● Série de consignes
#1 Modifiez le passage de l'article qui commence par les mots contenant « Que montre ce » et se termine par « hommes de l’AIS. » : remplacez « villageois » par « habitants ».
#2 Répondez à ces questions sur l'article :
(a) Combien de temps dure le documentaire ?
(b) Combien de morts le massacre de la région de Relizane a-t-il fait ?
(c) Par qui les images ont-elles été tournées quelques heures après le massacre ?

● Texte retenu
________

Le Matin, 15 mars 2001
Mercredi 28 mars, France 3 diffusera un documentaire de 52 minutes, intitulé « Autopsie d’un massacre », réalisé par Faouzia Fekiri. Le documentaire basé sur une enquête qui a duré un an relate les circonstances de la série de massacres qui ont eu lieu dans la région de Relizane durant le Ramadhan 1997/98. Ce massacre, on s’en souvient, avait fait plus de 400 morts et soulevé l’indignation de la communauté internationale. C’est suite à ce massacre survenu après la série de tueries collectives qui a frappé la Mitidja durant l’été et l’automne 1997 que l’Algérie a été contrainte d’accepter la visite, d’abord, de la troïka européenne, puis d’une délégation du Parlement européen, échappant de peu à une commission d’enquête internationale demandée par les ONG et de nombreux pays occidentaux.
Que montre ce film ? Quelques heures après le massacre des villageois de la région de Relizane, avant même que les secours n’arrivent, des images ont été tournées. Non pas par une équipe de la télévision algérienne, mais par des hommes de l’AIS.
« Ils ont tué toute ma famille sous mes yeux », raconte un rescapé laissé pour mort parmi dix-sept membres de sa famille retrouvée par la journaliste Faouzia Fekiri. Il faisait partie des victimes filmées par l’AIS. Un autre raconte : « On nourrissait – sous la menace – tous les groupes terroristes qui passaient ici. L’AIS nous accusait de nourrir le GIA. Le GIA nous accusait de nourrir l’AIS Ils se font la guerre et c’est le peuple qui paie. »

________

● Données fournies
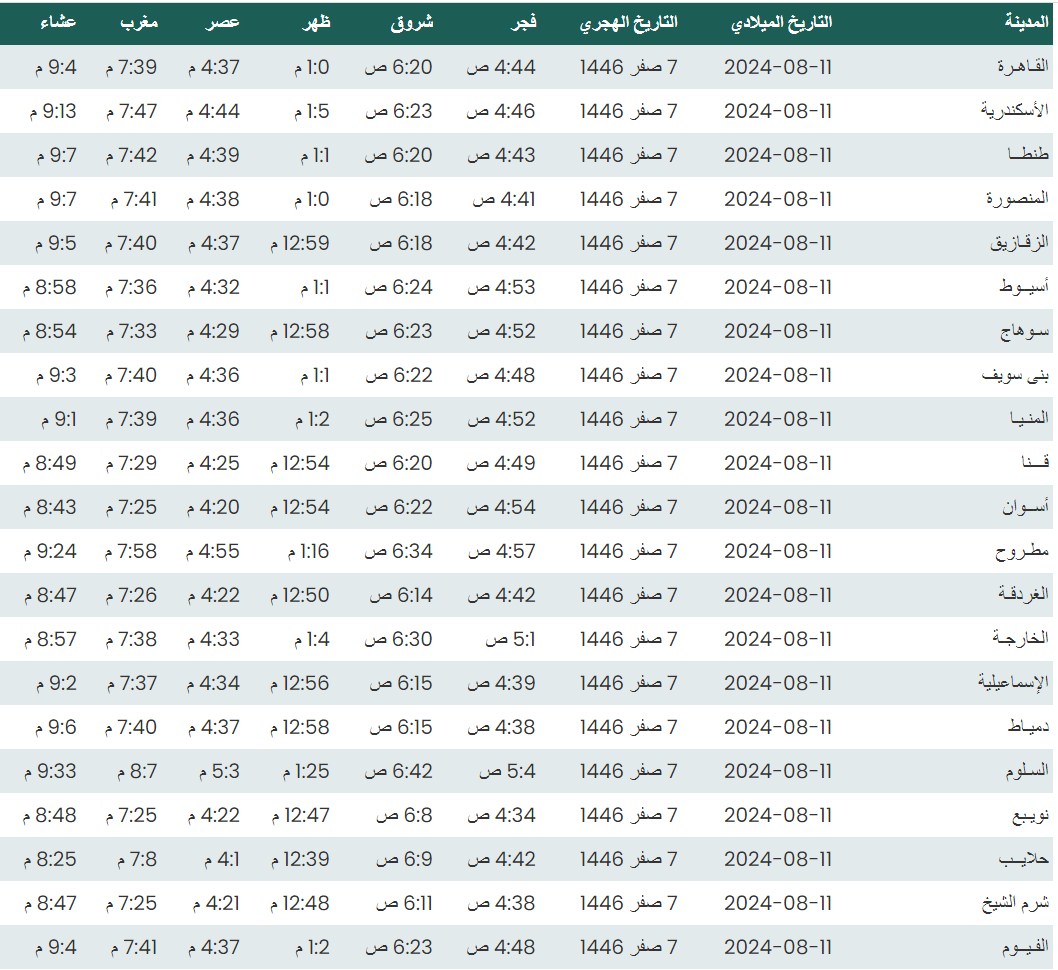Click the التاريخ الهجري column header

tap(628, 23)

________

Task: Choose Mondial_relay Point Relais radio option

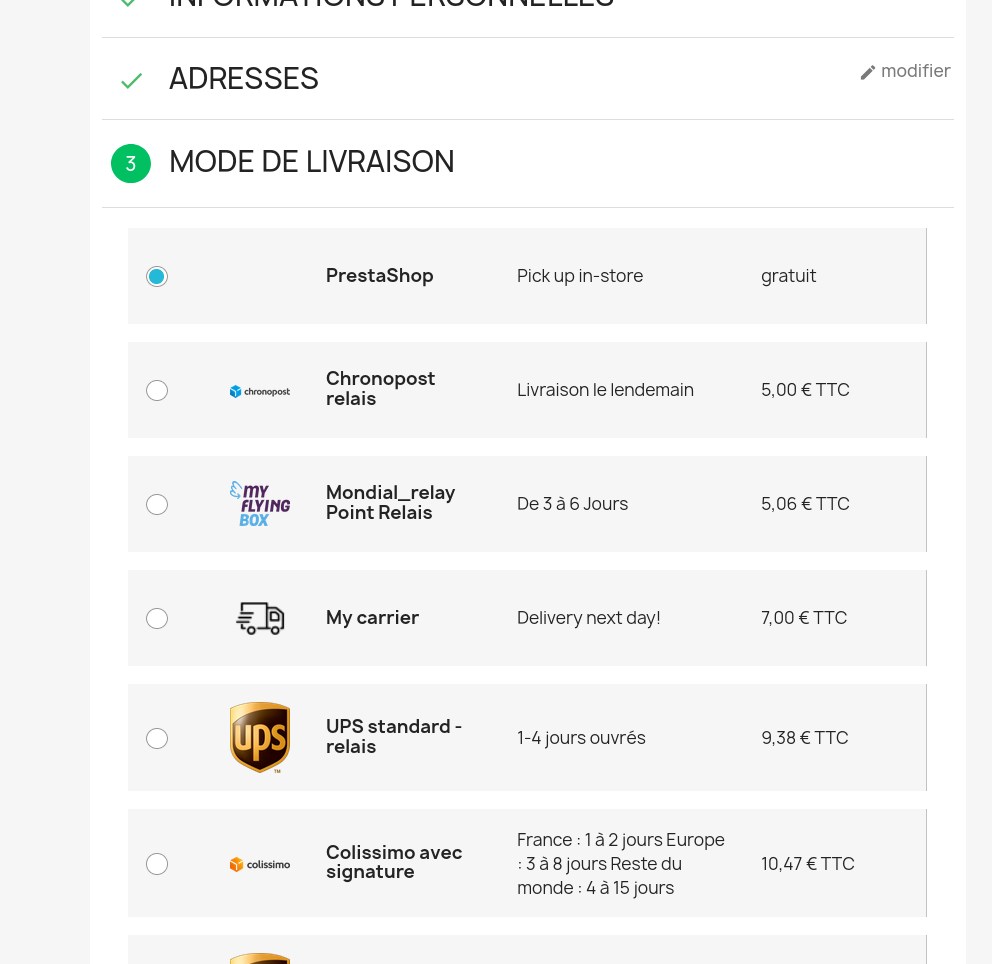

________

● Réponses attendues
#1
Que montre ce film ? Quelques heures après le massacre des habitants de la région de Relizane, avant même que les secours n’arrivent, des images ont été tournées. Non pas par une équipe de la télévision algérienne, mais par des hommes de l’AIS.

#2
(a) 52 minutes.
(b) Plus de 400.
(c) Par des hommes de l'AIS.